You’re watching BBC’s Match of the Day and the studio camera shot at the end of the highlights VT shows a dark sky full of stars, it tilts down to reveal a stylised, branded light-fitting; the camera then twists and pans 180 degrees across the studio towards an oversized image of a key football player and their game stats. You might think ‘wow’, how do they do that? writes Richard Wormwell, Head of Production Innovation at dock10.
The answer lies in Virtual Studio Technology. As Head of Production Innovation at dock10, I’ve been involved in taking this innovative technology from concept through development to on-air with shows including The BBC Euros 2020, The FIA Gran Turismo World Championships and a favourite of children (and parents!) – BBC Bitesize Daily.

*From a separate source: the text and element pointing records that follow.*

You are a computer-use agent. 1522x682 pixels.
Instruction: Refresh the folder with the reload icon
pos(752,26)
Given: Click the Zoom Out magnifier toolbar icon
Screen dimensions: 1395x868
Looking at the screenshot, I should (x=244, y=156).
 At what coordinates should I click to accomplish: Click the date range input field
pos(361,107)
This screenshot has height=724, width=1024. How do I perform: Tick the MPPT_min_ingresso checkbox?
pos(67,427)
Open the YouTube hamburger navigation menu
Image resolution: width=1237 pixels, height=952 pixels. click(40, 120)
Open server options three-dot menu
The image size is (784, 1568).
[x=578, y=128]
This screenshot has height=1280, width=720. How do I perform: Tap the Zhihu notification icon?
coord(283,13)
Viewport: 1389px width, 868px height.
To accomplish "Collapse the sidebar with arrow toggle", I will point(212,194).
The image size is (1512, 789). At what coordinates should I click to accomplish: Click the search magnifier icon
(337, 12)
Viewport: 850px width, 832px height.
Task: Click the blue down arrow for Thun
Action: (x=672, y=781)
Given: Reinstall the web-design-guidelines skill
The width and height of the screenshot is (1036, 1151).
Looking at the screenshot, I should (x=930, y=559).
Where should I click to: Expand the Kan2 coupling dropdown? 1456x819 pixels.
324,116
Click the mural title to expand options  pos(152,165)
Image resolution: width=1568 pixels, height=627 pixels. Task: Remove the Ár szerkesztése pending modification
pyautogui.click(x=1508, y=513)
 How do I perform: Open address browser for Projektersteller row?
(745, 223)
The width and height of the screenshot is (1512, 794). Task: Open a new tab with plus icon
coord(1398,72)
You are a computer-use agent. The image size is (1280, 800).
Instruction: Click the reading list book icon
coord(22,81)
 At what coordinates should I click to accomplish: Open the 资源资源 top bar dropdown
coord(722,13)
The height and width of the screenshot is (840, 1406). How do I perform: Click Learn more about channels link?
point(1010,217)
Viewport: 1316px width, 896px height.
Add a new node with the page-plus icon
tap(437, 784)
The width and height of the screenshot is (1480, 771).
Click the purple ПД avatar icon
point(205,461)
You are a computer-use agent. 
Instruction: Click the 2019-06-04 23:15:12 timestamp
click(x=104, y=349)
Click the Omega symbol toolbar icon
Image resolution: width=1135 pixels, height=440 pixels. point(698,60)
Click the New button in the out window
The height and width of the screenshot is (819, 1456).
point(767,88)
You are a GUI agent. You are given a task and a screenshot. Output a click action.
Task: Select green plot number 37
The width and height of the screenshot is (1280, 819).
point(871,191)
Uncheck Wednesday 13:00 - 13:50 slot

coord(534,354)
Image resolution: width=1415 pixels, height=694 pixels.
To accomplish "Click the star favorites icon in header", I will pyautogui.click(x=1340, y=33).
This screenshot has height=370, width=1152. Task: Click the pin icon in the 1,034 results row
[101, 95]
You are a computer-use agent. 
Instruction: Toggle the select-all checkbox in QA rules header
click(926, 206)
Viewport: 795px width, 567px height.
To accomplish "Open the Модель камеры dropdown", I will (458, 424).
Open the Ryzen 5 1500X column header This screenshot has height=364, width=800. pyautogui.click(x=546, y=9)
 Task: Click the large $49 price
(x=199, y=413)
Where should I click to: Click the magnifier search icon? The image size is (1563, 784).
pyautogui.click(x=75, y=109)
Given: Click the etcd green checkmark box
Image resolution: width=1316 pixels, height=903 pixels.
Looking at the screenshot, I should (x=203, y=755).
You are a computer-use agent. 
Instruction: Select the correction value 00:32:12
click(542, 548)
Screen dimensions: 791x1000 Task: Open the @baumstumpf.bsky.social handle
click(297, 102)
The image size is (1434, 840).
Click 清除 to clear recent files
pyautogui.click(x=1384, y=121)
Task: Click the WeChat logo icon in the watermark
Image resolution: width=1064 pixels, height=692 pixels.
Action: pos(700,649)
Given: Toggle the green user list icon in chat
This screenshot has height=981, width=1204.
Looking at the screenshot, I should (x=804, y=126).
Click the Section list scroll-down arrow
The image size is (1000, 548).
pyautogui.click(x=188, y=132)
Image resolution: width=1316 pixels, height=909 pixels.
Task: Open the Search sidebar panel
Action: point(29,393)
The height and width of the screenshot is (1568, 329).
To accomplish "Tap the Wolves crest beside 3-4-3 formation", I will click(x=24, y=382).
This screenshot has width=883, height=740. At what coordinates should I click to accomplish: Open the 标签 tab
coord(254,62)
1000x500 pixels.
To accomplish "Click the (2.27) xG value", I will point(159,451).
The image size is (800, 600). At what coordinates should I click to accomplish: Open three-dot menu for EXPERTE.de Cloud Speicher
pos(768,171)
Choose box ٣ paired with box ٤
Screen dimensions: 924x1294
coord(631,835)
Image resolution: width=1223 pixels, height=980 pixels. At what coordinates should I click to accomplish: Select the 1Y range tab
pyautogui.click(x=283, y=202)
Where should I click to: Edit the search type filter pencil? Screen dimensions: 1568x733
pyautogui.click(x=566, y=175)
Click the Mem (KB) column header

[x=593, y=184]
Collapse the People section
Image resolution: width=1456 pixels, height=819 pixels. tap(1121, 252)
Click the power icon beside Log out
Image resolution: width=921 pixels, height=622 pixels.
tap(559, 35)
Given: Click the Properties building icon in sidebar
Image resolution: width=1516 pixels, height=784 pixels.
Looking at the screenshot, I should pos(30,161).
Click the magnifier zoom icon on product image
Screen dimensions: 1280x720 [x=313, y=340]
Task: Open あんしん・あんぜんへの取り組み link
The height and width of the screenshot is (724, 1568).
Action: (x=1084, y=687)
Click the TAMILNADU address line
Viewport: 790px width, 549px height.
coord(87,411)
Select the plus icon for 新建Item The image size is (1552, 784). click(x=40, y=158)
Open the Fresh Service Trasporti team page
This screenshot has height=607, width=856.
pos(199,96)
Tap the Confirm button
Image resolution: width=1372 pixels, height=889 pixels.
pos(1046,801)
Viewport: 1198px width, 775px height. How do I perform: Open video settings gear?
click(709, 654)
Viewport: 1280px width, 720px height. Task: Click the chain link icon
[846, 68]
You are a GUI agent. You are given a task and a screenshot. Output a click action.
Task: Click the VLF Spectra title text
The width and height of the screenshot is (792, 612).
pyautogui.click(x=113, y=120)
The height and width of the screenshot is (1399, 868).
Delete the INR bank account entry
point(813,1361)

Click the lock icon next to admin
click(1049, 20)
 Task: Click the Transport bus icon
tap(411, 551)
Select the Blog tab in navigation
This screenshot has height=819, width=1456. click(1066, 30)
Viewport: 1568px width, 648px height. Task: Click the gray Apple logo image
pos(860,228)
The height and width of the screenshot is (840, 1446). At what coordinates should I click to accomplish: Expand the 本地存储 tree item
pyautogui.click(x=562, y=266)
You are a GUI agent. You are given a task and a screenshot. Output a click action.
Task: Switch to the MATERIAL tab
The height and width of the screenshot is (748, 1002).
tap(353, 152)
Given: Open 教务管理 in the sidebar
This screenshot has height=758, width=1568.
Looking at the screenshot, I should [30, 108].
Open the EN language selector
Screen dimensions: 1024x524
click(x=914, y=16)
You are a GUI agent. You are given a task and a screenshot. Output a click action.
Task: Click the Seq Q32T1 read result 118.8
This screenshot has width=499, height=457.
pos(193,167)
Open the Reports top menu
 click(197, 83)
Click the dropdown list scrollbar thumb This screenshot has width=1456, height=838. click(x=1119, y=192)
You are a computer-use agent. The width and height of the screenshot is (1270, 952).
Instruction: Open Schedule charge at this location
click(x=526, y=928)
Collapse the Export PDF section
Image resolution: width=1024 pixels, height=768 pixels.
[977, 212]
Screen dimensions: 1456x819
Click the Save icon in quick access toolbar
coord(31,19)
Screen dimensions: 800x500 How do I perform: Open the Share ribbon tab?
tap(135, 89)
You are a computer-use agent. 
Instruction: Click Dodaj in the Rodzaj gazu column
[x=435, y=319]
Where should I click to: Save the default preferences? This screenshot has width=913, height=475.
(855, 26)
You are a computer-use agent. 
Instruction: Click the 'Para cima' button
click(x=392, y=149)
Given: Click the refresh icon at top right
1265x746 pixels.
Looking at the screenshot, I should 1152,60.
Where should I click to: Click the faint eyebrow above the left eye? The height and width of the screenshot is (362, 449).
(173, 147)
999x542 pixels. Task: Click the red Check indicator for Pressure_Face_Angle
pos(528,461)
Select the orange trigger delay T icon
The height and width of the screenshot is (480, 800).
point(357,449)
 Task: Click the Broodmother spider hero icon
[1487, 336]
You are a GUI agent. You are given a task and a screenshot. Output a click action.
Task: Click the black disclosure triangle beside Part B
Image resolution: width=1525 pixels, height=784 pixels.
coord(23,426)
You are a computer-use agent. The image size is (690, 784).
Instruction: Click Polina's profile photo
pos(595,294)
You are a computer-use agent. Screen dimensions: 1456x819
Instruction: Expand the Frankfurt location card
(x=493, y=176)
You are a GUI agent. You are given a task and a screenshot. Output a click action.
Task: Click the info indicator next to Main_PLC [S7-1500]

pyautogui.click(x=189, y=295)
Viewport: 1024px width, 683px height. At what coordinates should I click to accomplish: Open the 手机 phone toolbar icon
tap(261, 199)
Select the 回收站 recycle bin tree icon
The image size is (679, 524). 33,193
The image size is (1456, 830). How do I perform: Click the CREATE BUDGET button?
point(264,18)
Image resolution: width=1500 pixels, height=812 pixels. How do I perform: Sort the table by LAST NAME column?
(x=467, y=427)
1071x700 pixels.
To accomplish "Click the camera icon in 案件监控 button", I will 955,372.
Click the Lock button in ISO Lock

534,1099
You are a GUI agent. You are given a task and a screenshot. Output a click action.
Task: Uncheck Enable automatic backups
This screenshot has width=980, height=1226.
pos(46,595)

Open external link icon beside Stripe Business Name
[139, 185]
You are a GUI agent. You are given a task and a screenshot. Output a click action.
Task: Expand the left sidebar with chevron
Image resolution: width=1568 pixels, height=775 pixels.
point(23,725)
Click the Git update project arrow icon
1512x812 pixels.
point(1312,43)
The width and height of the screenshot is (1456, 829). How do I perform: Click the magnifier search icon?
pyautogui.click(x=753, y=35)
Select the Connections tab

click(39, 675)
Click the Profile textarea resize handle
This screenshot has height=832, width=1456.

Instead of steel, wood and plastic, a virtual studio set is built out of pixels in a real-time 3D rendering engine; it seamlessly combines real people and objects with computer-generated environments and objects to achieve otherwise impossible sets that are so convincing you cannot tell what is real and what is not. The combination of leading-edge technologies that dock10 uses to achieve these super-realistic virtual environments still amazes me – here’s how we do it.
3D space
Essentially our virtual studios use a traditional green screen set-up but with one important difference: we track the camera positions. When a camera is operated (whether hand-held, on a pedestal, a jib, a rail cam or even a techno-crane) we know with sub-millimetre accuracy where it is within the three-dimensional space of our studio; and at 25 frames per second, we accurately read all six degrees of movement (pan, tilt, roll, forward and back, left and right, up and down) as well as lens focal length and focus depths. We capture all this information through a small but wide-angled motion camera and LED sensor mounted on top of our broadcast cameras.
These motion cameras point to the ceiling and send a constant infrared (IR) signal up to the studio grid where a series of randomly placed reflective stickers bounce the IR light back down to the motion camera. The camera’s sensor reads the light hitting it and the time it’s taken to travel, then by a process of triangulation we can correctly calculate the exact position of the camera in 3D space.